What the task requires:
Scan the material for the word "Details" and return every matching line.
※
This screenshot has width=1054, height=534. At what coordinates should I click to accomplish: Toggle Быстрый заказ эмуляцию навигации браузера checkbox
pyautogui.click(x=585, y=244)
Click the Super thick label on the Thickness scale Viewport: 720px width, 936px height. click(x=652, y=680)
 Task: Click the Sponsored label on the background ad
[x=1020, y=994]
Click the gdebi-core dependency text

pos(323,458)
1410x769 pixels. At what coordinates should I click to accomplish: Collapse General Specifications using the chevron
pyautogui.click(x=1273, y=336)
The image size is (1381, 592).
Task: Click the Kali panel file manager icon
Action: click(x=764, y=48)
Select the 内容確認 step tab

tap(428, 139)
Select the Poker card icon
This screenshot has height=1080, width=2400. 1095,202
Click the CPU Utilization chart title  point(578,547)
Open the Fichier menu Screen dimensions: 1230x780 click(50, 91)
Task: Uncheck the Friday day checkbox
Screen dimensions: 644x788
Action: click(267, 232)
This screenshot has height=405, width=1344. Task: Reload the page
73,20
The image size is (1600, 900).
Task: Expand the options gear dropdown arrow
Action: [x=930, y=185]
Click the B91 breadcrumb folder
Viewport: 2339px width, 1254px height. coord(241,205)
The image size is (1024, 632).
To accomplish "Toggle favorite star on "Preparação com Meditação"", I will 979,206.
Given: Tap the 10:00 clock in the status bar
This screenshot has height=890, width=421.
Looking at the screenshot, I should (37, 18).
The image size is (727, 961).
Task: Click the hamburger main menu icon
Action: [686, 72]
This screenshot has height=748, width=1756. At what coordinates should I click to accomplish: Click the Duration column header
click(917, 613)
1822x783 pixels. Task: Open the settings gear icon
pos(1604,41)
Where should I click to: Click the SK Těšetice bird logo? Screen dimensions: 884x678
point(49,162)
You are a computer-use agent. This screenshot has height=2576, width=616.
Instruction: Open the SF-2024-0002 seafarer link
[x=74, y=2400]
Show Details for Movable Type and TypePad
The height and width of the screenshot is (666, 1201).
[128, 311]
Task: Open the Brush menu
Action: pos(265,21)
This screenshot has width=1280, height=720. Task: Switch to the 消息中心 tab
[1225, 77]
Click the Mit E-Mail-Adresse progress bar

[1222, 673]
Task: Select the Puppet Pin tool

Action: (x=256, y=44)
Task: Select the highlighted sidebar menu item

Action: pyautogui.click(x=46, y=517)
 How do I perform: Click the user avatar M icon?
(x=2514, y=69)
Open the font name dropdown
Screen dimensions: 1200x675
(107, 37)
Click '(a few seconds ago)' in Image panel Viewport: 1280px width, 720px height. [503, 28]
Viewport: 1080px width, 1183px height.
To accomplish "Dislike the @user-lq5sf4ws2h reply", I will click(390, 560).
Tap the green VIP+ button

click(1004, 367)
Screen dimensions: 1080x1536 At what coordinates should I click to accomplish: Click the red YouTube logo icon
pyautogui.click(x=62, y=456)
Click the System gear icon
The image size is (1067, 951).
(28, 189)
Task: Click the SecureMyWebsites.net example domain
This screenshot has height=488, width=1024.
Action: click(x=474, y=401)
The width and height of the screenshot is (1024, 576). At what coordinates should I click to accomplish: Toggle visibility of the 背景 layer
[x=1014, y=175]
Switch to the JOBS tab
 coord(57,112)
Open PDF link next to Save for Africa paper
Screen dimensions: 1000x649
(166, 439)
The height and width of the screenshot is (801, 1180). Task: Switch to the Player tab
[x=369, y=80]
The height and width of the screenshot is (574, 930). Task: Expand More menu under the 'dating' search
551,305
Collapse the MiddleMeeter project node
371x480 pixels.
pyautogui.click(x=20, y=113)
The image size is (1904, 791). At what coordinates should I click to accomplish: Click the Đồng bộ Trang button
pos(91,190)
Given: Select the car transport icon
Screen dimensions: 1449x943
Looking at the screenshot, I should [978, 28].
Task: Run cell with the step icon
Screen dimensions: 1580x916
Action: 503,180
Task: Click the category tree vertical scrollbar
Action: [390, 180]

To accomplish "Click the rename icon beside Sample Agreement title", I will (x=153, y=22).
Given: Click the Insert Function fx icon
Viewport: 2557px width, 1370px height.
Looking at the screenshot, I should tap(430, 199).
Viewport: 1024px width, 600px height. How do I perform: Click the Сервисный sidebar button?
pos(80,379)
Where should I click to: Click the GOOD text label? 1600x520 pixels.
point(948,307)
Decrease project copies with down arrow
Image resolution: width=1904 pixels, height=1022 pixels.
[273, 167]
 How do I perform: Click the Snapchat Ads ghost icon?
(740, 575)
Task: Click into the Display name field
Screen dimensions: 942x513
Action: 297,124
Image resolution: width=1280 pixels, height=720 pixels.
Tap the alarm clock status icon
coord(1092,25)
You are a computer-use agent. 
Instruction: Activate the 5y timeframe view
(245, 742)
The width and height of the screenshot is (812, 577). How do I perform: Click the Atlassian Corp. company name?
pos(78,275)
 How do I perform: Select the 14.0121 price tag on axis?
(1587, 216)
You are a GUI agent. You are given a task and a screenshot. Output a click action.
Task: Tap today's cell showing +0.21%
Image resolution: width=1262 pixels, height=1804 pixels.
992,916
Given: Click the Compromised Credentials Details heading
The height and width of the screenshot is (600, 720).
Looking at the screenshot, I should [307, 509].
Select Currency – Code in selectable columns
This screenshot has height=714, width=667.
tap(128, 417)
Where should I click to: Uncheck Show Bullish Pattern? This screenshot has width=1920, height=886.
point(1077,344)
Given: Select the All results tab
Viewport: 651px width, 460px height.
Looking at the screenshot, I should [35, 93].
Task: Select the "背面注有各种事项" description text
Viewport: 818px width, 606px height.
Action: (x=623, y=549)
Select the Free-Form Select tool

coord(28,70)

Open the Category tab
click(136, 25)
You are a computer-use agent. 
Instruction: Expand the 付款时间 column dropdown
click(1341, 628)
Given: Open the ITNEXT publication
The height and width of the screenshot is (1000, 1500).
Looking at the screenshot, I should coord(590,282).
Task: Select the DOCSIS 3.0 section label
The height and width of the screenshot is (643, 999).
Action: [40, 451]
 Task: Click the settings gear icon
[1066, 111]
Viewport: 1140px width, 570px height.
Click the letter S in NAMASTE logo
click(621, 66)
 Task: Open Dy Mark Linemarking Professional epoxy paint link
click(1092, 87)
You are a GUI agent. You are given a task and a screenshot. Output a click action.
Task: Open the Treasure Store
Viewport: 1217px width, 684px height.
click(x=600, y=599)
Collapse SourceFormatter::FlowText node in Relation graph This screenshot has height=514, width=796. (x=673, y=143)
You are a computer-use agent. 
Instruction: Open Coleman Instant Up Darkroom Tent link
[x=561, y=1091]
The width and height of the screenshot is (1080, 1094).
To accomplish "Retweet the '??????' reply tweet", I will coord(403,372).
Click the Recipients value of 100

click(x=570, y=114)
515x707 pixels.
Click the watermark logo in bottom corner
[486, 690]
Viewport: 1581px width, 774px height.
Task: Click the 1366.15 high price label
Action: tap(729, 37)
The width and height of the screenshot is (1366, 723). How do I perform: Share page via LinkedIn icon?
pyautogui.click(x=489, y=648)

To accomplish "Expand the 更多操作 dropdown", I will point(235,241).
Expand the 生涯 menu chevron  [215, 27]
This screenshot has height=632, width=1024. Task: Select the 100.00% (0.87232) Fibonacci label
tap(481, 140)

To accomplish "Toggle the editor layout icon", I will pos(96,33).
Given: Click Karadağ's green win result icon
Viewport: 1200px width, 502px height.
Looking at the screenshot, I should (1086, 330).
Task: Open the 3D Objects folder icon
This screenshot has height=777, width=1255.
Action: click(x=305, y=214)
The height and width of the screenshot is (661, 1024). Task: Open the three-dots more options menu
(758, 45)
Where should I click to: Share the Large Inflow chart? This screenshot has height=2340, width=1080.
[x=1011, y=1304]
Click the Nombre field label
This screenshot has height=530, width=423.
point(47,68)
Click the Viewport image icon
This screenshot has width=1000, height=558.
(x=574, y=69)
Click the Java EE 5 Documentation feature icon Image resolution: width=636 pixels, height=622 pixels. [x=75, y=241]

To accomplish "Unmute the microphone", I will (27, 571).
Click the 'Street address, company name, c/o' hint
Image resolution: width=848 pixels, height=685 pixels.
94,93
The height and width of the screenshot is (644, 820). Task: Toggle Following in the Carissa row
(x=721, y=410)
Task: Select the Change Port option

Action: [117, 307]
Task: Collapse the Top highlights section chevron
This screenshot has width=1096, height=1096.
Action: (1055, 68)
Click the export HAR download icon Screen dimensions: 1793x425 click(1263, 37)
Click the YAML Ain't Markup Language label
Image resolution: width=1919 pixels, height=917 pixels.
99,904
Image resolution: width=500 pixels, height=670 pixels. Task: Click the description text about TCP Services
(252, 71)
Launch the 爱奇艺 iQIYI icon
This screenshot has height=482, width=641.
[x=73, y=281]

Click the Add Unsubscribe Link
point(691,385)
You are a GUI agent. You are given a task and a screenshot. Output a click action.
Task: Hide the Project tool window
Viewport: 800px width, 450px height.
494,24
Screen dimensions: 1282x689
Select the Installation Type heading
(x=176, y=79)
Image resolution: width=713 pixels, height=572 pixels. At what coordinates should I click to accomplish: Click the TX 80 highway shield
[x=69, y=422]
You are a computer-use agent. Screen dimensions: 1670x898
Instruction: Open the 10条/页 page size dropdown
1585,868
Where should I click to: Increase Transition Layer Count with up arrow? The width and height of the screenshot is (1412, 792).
※
Solution for this problem:
Show Details for Movable Type and TypePad
Given: Click the Compromised Credentials Details heading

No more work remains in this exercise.